Only lines containing the string "screenshot" belong in the answer; copy all of them from the entries.

» **EXERCISE DATA**
——————————
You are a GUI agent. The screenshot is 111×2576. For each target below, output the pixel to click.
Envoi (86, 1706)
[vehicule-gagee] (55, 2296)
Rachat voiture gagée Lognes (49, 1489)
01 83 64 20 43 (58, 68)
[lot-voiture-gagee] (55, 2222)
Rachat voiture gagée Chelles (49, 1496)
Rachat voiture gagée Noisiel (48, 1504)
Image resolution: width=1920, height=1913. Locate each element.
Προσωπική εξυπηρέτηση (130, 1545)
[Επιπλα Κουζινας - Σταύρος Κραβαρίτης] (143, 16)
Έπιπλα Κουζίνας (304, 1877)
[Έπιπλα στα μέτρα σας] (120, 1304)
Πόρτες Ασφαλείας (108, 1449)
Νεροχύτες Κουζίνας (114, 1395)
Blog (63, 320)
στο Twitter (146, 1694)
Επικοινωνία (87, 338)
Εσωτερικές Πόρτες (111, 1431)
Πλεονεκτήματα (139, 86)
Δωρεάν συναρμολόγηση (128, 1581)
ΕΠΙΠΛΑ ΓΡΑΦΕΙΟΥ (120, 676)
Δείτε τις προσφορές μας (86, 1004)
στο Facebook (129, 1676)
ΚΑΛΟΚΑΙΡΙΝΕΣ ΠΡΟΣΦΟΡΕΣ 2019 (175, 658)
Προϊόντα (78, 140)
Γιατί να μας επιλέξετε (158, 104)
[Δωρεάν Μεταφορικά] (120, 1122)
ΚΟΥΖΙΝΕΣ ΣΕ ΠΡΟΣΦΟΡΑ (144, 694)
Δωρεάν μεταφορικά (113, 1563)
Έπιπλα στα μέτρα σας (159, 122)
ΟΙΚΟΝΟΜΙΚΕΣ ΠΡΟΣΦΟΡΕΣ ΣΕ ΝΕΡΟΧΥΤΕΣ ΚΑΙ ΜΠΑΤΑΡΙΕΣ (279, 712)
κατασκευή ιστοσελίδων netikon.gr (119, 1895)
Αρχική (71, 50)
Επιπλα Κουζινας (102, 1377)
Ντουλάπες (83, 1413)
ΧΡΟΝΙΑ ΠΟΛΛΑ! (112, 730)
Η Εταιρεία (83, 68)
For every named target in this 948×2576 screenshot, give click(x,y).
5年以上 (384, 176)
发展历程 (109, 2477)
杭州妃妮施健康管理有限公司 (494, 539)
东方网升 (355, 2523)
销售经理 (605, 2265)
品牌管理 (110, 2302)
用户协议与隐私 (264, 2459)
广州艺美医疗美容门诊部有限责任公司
——————————
» **ANSWER TO THE EXERCISE**
You are a GUI agent. The screenshot is 111×2576. For each target below, output the pixel to click.
For every named target in this 948×2576 screenshot, give click(x,y).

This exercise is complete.